Directory of queries:

```bash
dfp fingerprint \
  --db ./cath_s20_db \
  --query-dir ./queries \
  --glob "*.pdb" \
  --out ./results/fingerprints_full.npz \
  --workers 96 \
  --prefilter-max-seqs 100
```

Useful flags:

- `--foldseek tools/foldseek/bin/foldseek`
- `--foldseek-db ./foldseek_db/cath_s20`
- `--foldseek-gpu`
- `--workers 96`
- `--prefilter-max-seqs 100`
- `--foldseek-sensitivity 9.5`
- `--min-domain-length 0`
- `--min-aligned-length 60`

## Output Format

The package writes one compressed `npz` containing:

- `query_labels`
- `q_feature_labels`
- `t_feature_labels`
- `stacked_feature_labels`
- `q_matrix`
- `t_matrix`
- `stacked_matrix`
- `metadata_json`

Feature space is fixed by CATH superfamily. This means every run against the same database has the same dimensionality.

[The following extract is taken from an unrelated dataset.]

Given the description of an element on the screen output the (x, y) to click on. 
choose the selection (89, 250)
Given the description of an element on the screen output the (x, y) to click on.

The stacked fingerprint is:

```text
[qTM over all superfamilies || tTM over all superfamilies]
```

Schema details are documented in [`docs/fingerprint_npz_schema.md`](docs/fingerprint_npz_schema.md).

## Output Layout

```text
cath_s20_db/
├── db_info.json
├── downloads/
├── metadata.sqlite
└── structures/
```

## Notes

- CATH `latest-release` provides nonredundant domain-only PDB archives for `S20` and `S40`.
- By default the builder removes CATH entries whose domain number is `00`, because those represent whole-chain entries without domain chopping.
- Foldseek is used directly for structure search and scoring; the package does not currently expose TM-align reranking.
- Visualization, PCA, UMAP, and heatmaps are kept out of the installable package on purpose.